■ **What is being asked**
Repeat the stretch of entries below from the line with "Viewport: 704px width, 416px" through the line with "How do I perform: Click". Include both ends and add nothing.

■ **Extracted material**
■ ■ ■ ■ ■
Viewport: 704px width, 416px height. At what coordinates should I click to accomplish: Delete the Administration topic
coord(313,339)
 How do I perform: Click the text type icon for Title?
■ ■ ■ ■ ■
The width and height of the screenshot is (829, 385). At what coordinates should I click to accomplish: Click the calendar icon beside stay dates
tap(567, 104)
■ ■ ■ ■ ■
■ **Reply to the task**
Viewport: 704px width, 416px height. At what coordinates should I click to accomplish: Delete the Administration topic
coord(313,339)
 How do I perform: Click the text type icon for Title?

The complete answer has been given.